━━━ EXTRAIT ━━━

Le seul événement plus ou moins comparable remonte à 1998. « Il y a eu une fuite sur le circuit de refroidissement de la centrale de Civaux et donc une fissure, non pas due à de la corrosion sous contrainte, mais à de la fatigue thermique », rappelle Karine Herviou. « La fissure était traversante », précise-t-elle.
Par ailleurs, si la fissure se trouve sur le circuit d'injection de sécurité (RIS), comme les fissures précédemment observées dans le cadre du phénomène de corrosion sous contrainte, elle ne se situe pas sur la même ligne. La fissure de Penly 1 s'est formée sur les lignes qui sont connectées à la branche chaude du système d'injection alors que les précédentes fissures ont été observées sur les lignes connectées à la branche froide. « La fissure de 23 millimètres de profondeur se situe dans une zone qui était considérée par EDF comme peu sensible au phénomène de corrosion sous contrainte », pointe la directrice générale adjointe de l'IRSN.
2 - Quelle est la cause de cette fissure ?
Cet imprévu s'explique en grande partie par les causes à l'origine de cette fissure significative. Le phénomène de corrosion sous contrainte observé jusqu'à présent était directement lié à la géométrie complexe des lignes du circuit d'injection de sécurité. Dans le cas de Penly 1, EDF estime que la fissure est liée à la double réparation de la tuyauterie qui a eu lieu au moment de la construction de la centrale à la fin des années 80's.
« La première réparation a consisté en un réalignement des tuyauteries. Il a fallu exercer une contrainte pour mettre les tuyaux face à face et les aligner. Ce qui est une très mauvaise pratique », estime Karine Herviou.
« Il y a eu une approche qui n'est pas acceptable, qui a consisté un peu à forcer les tuyauteries pour les aligner pour les souder, et il y a eu sur cette soudure des défauts qui ont conduit à une deuxième réparation », a, pour sa part, expliqué mercredi le président de l'ASN, Bernard Doroszczuk, au Sénat.
« On peut donc s'interroger sur l'existence d'un problème de conception. Le dessin de ces lignes a-t-il été mal fait au moment de la conception ?», questionne Karine Herviou.
Pour rappel, seuls les 32 réacteurs de 900 MW sont de conception américaine (Westinghouse), les autres paliers, dont les deux paliers concernés par le phénomène de corrosion sous contrainte, sont de conception française. Interrogée sur les entreprises à l'origine du design de ces tuyauteries, EDF n'a pas souhaité faire de commentaire.
3 - Y a-t-il un risque de constater des fissures similaires sur d'autres réacteurs ?
« Aujourd'hui, on ne sait pas si d'autres réacteurs sont concernés, mais il y a bien un risque que ce phénomène puisse se reproduire ailleurs », confirme Karine Herviou.

━━━ DONNÉES FOURNIES ━━━

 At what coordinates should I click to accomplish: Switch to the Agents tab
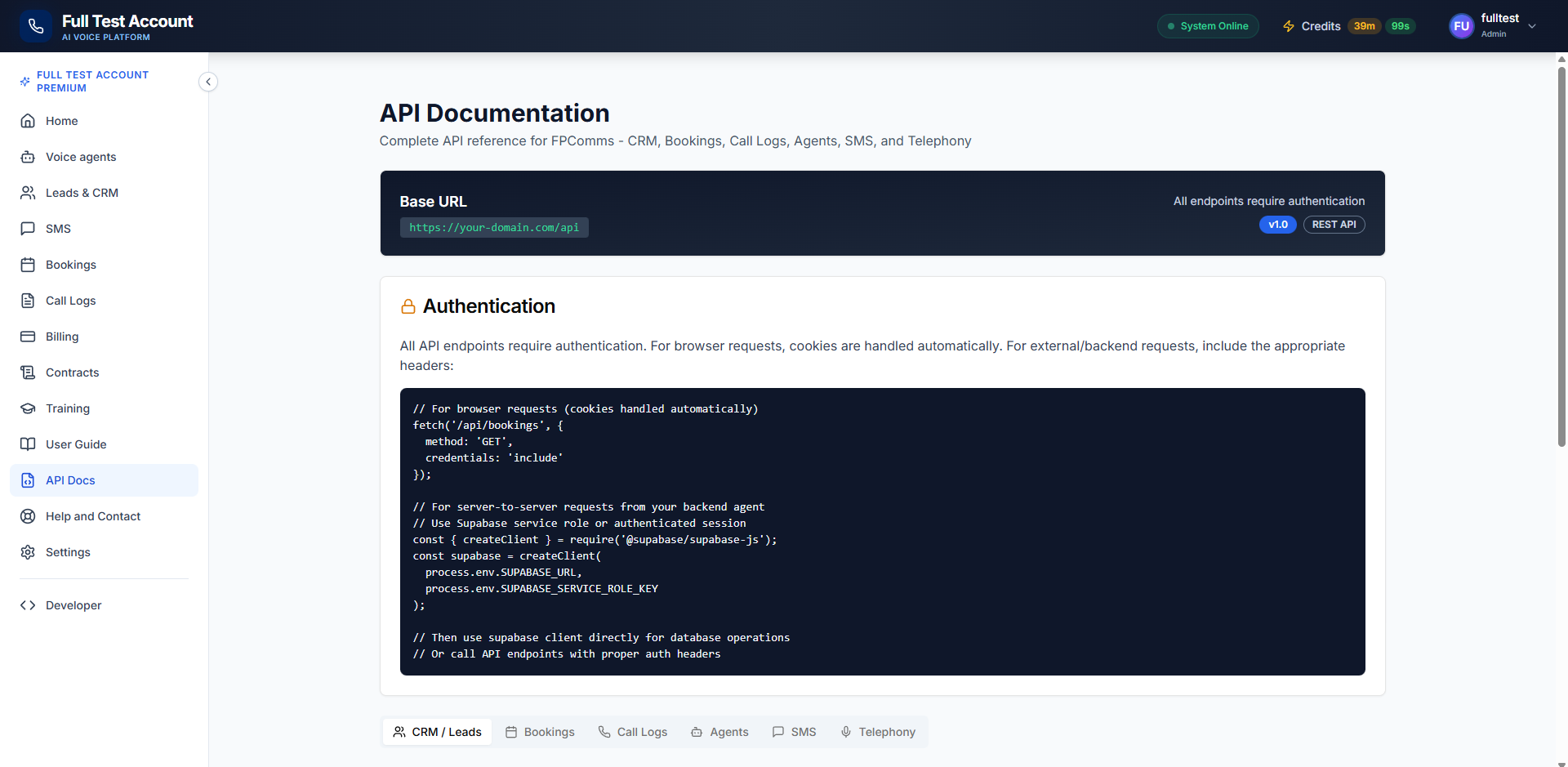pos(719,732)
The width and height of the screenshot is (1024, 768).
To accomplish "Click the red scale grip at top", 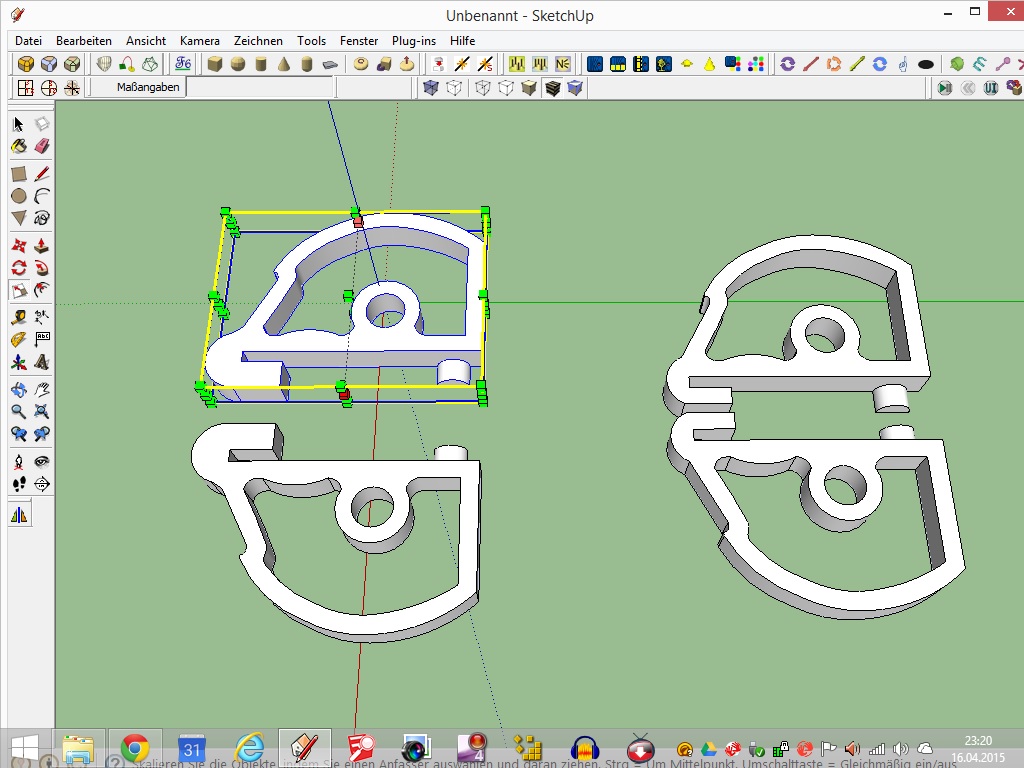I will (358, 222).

━━━

■ EXERCICES À TRAITER
1 – D'après l'extrait, en quelle année s'est produite la fuite sur le circuit de refroidissement de la centrale de Civaux ?
2 – Recopiez fidèlement le passage de l'extrait qui commence par « 2 - Quelle est » et se poursuit jusqu'à « estime Karine Herviou. ».
3 – Relevez tous les sigles de l'extrait qui désignent un organisme ou une entreprise.

■ RÉSULTATS DANS L'ORDRE
1 – En 1998.

2 –
2 - Quelle est la cause de cette fissure ?
Cet imprévu s'explique en grande partie par les causes à l'origine de cette fissure significative. Le phénomène de corrosion sous contrainte observé jusqu'à présent était directement lié à la géométrie complexe des lignes du circuit d'injection de sécurité. Dans le cas de Penly 1, EDF estime que la fissure est liée à la double réparation de la tuyauterie qui a eu lieu au moment de la construction de la centrale à la fin des années 80's.
« La première réparation a consisté en un réalignement des tuyauteries. Il a fallu exercer une contrainte pour mettre les tuyaux face à face et les aligner. Ce qui est une très mauvaise pratique », estime Karine Herviou.

3 – EDF, IRSN, ASN